Pixel coordinate grounding data
━━━

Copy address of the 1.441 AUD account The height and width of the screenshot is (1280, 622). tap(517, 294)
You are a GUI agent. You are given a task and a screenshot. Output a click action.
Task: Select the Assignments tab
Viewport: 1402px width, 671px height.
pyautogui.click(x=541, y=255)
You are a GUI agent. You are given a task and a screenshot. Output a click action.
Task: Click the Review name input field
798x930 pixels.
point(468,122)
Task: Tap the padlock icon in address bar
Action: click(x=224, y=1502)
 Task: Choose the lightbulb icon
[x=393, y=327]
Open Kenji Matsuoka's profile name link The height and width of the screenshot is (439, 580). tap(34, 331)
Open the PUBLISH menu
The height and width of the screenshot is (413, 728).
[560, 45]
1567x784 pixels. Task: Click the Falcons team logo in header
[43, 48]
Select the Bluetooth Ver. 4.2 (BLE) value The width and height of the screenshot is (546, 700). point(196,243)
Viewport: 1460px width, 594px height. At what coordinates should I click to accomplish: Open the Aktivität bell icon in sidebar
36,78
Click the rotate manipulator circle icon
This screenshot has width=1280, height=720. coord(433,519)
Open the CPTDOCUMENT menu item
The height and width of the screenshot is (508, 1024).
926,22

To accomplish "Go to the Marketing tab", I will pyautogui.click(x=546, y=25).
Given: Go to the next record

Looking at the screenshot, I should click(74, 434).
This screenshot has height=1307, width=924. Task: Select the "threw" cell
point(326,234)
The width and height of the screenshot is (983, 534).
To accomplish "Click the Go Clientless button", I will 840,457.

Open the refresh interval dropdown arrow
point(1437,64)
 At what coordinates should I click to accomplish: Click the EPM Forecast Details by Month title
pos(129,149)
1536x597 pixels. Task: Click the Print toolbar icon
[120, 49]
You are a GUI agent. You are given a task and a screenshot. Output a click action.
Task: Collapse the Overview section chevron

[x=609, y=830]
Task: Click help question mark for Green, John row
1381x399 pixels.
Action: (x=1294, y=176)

━━━

#### YOUR TASK
Your task is to output the full set of records exactly as presented.

#### TASK RESPONSE
Copy address of the 1.441 AUD account The height and width of the screenshot is (1280, 622). tap(517, 294)
You are a GUI agent. You are given a task and a screenshot. Output a click action.
Task: Select the Assignments tab
Viewport: 1402px width, 671px height.
pyautogui.click(x=541, y=255)
You are a GUI agent. You are given a task and a screenshot. Output a click action.
Task: Click the Review name input field
798x930 pixels.
point(468,122)
Task: Tap the padlock icon in address bar
Action: click(x=224, y=1502)
 Task: Choose the lightbulb icon
[x=393, y=327]
Open Kenji Matsuoka's profile name link The height and width of the screenshot is (439, 580). tap(34, 331)
Open the PUBLISH menu
The height and width of the screenshot is (413, 728).
[560, 45]
1567x784 pixels. Task: Click the Falcons team logo in header
[43, 48]
Select the Bluetooth Ver. 4.2 (BLE) value The width and height of the screenshot is (546, 700). point(196,243)
Viewport: 1460px width, 594px height. At what coordinates should I click to accomplish: Open the Aktivität bell icon in sidebar
36,78
Click the rotate manipulator circle icon
This screenshot has width=1280, height=720. coord(433,519)
Open the CPTDOCUMENT menu item
The height and width of the screenshot is (508, 1024).
926,22

To accomplish "Go to the Marketing tab", I will pyautogui.click(x=546, y=25).
Given: Go to the next record

Looking at the screenshot, I should click(74, 434).
This screenshot has height=1307, width=924. Task: Select the "threw" cell
point(326,234)
The width and height of the screenshot is (983, 534).
To accomplish "Click the Go Clientless button", I will 840,457.

Open the refresh interval dropdown arrow
point(1437,64)
 At what coordinates should I click to accomplish: Click the EPM Forecast Details by Month title
pos(129,149)
1536x597 pixels. Task: Click the Print toolbar icon
[120, 49]
You are a GUI agent. You are given a task and a screenshot. Output a click action.
Task: Collapse the Overview section chevron

[x=609, y=830]
Task: Click help question mark for Green, John row
1381x399 pixels.
Action: (x=1294, y=176)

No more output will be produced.